Christmas is a time to celebrate with the ones we love. A time to eat, drink, stay up late and be merry.

Luckily this year we will be able to experience work Christmas parties and spend time with our loved ones.  However, this doesn’t mean that our fitness and health goals have to fall off the tracks, there are ways to negate the effect of the Christmas holiday excesses.
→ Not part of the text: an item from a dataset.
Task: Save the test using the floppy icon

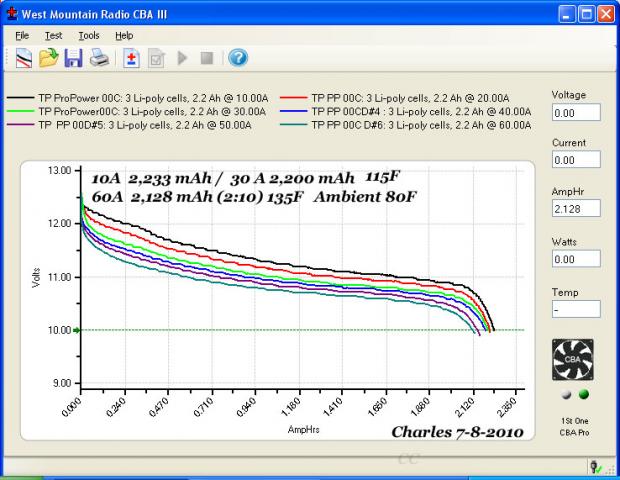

Here are our top 5 tips to help you stay on top of the Christmas cheer:


    1. Maintain habits – Try as much as possible to continue the habits you have in your day-to-day life. For example, if you get up at 7am every working day then continue to do this. Although you’ll likely be going to bed later, on certain days, it’s so important to try and control what you can control, with this being a simple example. If you keep to a similar routine, you’ll find everything else is easier to manage.
    2. Make better alcohol choices – We will all likely drink more over the festive period than we would do normally. Picking a tipple that may have lower calorific content or that brings on less of a severe hangover is always a smart idea. For example, a clear spirit like vodka or gin with a non-sugar-based mixer (sugar free tonic or soda water). The lower calorie content of these drinks compared to say beer or wine will mean your overall calorific consumption on a big night out will be lower. This can really add up over the course of a week. Secondly clear drinks tend to contain less impurities which can bring on more intensive hangovers. Red wine and darker spirits such as whiskey are examples of drinks to try to avoid.
    3. Get up and move – Getting up and out of bed for some light exercise first thing in the morning is one of the best things we can do for our health. It will help regulate your blood sugars for the rest of the day plus make you feel more alert and energised by managing your circadian rhythm. Your circadian rhythm is known as your natural sleep/wake cycle. Having that morning light exposure and elevation of heart rate is one of the most simple tricks to keep cortisol high in the morning and then low at night which then induces deep sleep.
    4. Introduce Intermittent Fasting – Also known as time restricted eating, IF can have profound effects on weight management. The commonly known 5:2 diet of eating normally for five days then severely cutting caloric intake for two days is what popularised IF. Instead, another way is to condense your eating window to 8 hours and then fast for 16 hours. The way to do this is to remove your breakfast or evening meal (never the lunch). If you would like further information on how to practice intermittent fasting in a healthy way, please contact us on 0207 315 4260, or email info@coachlondon.uk .
    5. Walk after each meal – This is something that is recommend to do year round but especially during holiday periods. It’s as simple as it sounds, after each of your meals go for a 10-20 minute walk. This simple change can help reduce post prandial inflammation (the inflammatory effect food has), balance blood sugar levels and help drive nutrients in the cells of the muscles to be used as fuel, rather than being stored as fat.